今回「終活ねっと」では、法事にお供えする果物について解説しました。

  • 法事のお供え物は、故人が好きだったものやご遺族が喜ぶものなら基本的には何でもよい。
    ご遺族の負担にならないものを選ぶこと。

  • 法事のお供え物に適した果物は、りんごや桃、ぶどう、メロン、オレンジ、グレープフルーツ、キウイフルーツなど。

  • 昔からお供えには丸いものがよいと言われており、丸い果物はお供えに適していると考えられている。

  • 法事の最中、常温の室内にお供えしておくことも考えて、日持ちするもの、傷みにくいものを選ぶこと。

  • 果物を仏前にお供えするときは、お盆などに半紙を敷いて、切らずにそのまま盛り付ける。

  • 置くスペースが少ない場合は、仏壇の前に文机などを用意してお供えする。

  • 果物を贈るときは、いろいろな果物が楽しめるかご入りの盛り合わせセットがおすすめ。果物の数は奇数個にしたほうがよい。

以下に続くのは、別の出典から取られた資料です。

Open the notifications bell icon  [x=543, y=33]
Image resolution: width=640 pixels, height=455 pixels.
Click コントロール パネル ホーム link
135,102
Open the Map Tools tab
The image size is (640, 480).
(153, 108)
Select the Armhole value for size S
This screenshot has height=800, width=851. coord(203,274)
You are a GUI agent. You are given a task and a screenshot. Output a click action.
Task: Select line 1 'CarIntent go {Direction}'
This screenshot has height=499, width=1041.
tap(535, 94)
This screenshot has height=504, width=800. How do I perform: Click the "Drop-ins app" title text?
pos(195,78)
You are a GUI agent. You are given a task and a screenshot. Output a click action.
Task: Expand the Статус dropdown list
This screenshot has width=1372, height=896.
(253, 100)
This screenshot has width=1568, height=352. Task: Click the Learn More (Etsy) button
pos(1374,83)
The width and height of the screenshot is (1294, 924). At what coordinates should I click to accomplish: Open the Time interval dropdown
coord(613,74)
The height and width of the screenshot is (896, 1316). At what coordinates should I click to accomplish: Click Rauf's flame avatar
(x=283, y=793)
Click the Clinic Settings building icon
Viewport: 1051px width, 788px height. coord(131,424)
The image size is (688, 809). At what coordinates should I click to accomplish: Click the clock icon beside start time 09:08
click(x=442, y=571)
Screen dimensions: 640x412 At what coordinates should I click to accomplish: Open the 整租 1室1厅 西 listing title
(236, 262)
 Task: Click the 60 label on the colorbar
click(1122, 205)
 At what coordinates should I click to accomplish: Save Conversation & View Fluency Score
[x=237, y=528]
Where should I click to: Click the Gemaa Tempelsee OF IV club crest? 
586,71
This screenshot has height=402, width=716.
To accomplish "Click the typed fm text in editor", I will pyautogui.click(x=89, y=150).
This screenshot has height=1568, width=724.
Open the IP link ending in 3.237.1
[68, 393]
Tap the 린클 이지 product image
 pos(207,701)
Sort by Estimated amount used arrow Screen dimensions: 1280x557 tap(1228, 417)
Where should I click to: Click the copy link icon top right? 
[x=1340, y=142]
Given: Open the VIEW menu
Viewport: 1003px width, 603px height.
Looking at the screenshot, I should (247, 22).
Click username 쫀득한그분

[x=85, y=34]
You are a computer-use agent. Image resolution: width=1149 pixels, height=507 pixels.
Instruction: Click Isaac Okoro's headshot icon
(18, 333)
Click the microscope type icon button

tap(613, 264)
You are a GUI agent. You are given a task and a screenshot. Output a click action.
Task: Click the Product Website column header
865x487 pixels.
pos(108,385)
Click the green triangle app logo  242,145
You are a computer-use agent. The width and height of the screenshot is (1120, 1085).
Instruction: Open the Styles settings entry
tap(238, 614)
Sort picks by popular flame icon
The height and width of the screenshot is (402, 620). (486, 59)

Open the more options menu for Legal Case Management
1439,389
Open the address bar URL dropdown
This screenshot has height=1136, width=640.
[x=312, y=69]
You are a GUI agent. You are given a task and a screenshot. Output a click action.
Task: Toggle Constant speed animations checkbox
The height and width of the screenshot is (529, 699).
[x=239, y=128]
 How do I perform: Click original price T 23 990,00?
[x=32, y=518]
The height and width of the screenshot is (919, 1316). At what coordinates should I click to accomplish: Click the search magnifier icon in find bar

  • 法事のお供え物の金額相場は5,000円~1万円。

  • 身内だけの集まりであったとしても、のしはつけるべきである。

法事のお供え物というと、和菓子を選ぶ人が多いようです。
確かに和菓子は無難ではありますが、かごに盛られた果物もおすすめです。
旬のものを取り入れることで、お供え物から季節を感じることもできます。
また、定番のものから珍しいものまで、種類も豊富で選ぶ楽しさもあります。

ご遺族に喜んでいただけるお供え物選びのお役に立てば幸いです。

最後までお読みいただきありがとうございました。